発光性試薬による低酸素組織イメージング技術の開発

金属錯体のりん光を用いて、“がん”などの低酸素組織を
光により選択的にイメージングする

プロジェクト概要

この取組は、がん細胞が健常細胞より低酸素状態にあるという性質を利用して、「イリジウム錯体のりん光が酸素により消光する現象」を用いて、がん細胞の可視化を可能にしようとするもので、新たながん診断法として技術の確立が期待されています。

技術的特長としては、「分子レベルのセンサーであるため、細胞やマイクロチャンネルのような微小空間の酸素濃度計測が可能」、「発光法に基づいているため、非侵襲的かつ高感度の測定が可能」、「PET検診やCT検査のように放射線を使わない」、「機器を含めた設備投資が少なく経済的」、「検査手順が簡易」などの点が挙げられています。

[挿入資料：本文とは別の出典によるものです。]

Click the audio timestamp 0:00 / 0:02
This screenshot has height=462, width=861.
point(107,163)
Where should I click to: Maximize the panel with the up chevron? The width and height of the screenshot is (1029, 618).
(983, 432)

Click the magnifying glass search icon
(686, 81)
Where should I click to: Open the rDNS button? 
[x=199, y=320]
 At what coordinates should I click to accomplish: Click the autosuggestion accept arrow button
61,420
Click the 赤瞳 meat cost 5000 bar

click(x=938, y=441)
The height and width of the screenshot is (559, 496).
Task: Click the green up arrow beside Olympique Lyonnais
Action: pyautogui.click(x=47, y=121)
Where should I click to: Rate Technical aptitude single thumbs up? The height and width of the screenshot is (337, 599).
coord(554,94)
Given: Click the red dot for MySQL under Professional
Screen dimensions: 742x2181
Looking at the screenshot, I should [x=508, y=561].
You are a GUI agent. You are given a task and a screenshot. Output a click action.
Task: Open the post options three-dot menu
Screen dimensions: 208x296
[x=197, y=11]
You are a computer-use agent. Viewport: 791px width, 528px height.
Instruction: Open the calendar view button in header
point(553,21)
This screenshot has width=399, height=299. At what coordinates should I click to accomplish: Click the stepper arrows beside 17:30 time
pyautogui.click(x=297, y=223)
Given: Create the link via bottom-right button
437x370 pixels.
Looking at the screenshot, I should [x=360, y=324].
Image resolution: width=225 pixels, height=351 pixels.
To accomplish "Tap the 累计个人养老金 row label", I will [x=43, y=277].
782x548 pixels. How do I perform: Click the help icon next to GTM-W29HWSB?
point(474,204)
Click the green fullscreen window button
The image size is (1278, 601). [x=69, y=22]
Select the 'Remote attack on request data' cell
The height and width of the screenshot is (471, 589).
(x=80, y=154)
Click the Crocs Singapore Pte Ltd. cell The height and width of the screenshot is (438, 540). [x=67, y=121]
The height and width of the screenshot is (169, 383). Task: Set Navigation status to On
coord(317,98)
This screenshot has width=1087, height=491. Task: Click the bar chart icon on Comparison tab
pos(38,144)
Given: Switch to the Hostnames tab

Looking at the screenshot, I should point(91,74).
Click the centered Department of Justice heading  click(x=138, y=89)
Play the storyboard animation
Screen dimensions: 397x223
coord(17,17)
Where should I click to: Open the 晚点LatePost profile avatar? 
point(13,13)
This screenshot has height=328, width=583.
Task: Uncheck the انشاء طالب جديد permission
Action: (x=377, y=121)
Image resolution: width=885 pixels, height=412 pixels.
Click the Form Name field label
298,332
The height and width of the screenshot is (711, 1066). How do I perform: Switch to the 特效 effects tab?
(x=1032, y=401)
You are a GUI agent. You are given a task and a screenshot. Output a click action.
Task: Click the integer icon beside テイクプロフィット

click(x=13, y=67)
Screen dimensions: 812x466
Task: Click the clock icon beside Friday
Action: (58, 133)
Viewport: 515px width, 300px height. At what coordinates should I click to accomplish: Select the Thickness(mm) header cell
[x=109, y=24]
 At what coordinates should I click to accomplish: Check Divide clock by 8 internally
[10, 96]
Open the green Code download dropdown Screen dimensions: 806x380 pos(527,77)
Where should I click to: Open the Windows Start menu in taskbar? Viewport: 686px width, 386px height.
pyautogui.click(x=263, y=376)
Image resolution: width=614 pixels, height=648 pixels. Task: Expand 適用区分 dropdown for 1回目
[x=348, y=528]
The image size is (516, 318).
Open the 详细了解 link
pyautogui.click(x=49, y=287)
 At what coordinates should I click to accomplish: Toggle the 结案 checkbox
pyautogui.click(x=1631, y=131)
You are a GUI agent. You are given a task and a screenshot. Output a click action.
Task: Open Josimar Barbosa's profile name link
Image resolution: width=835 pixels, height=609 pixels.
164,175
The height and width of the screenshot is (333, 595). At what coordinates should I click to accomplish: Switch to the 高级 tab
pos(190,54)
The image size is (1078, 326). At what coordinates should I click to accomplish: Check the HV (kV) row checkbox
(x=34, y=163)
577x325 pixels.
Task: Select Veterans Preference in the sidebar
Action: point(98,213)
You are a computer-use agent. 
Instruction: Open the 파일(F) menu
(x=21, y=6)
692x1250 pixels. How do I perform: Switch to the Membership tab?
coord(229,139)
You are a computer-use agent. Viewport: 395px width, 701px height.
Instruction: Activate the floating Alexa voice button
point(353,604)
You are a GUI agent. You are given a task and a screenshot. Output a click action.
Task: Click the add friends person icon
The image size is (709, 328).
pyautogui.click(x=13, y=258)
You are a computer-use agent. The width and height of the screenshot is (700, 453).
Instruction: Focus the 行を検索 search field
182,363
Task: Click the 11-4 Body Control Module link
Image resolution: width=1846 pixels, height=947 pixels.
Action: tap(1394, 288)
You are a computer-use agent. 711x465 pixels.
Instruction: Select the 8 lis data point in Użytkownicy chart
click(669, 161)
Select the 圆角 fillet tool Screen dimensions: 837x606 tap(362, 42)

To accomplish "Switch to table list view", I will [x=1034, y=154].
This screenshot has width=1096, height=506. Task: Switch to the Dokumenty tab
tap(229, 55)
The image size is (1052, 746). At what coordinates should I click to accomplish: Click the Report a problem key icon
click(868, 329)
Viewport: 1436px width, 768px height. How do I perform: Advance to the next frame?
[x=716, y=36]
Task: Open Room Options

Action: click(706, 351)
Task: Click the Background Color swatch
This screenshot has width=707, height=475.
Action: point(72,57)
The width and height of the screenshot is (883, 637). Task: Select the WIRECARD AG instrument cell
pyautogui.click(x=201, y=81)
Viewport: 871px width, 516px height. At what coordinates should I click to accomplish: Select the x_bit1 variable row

担がんマウスを用いた実験では、静脈注射によりイリジウム錯体が全身の細胞に取り込まれると、約5分で腫瘍のイメージングが可能であることが確認されています。

励起波長の近赤外化の実用化や、検出できるがんサイズの微小化、毒性評価などの課題をクリアし、新たながん検診技術の確立を図ることを目指しています。

 

担がんマウスを用いた実験

図:抗がんマウスを用いた実験

低酸素がん細胞からの発光を確認

プロジェクトイメージ

 

プロジェクトメンバー

群馬大学・秋田県立大学・SCIVAXライフサイエンス(株)

 

プロジェクトメンバー近影Voice

群馬大学大学院理工学府
教授 飛田 成史

生体内において低酸素状態は、がん、脳梗塞・心筋梗塞、糖尿病網膜症による眼底虚血疾患など様々な病態組織で観察され、我国の3大死亡原因、がん、脳卒中、心筋梗塞の共通の基本的病態となっています。

低酸素組織を非侵襲的にイメージングする技術は、これらの疾患の早期診断につながる手法として臨床応用が期待されています。本プロジェクトでは、低酸素状態で強く発光する分子を使って、がんなどの低酸素組織を可視化する技術の開発に取り組みます。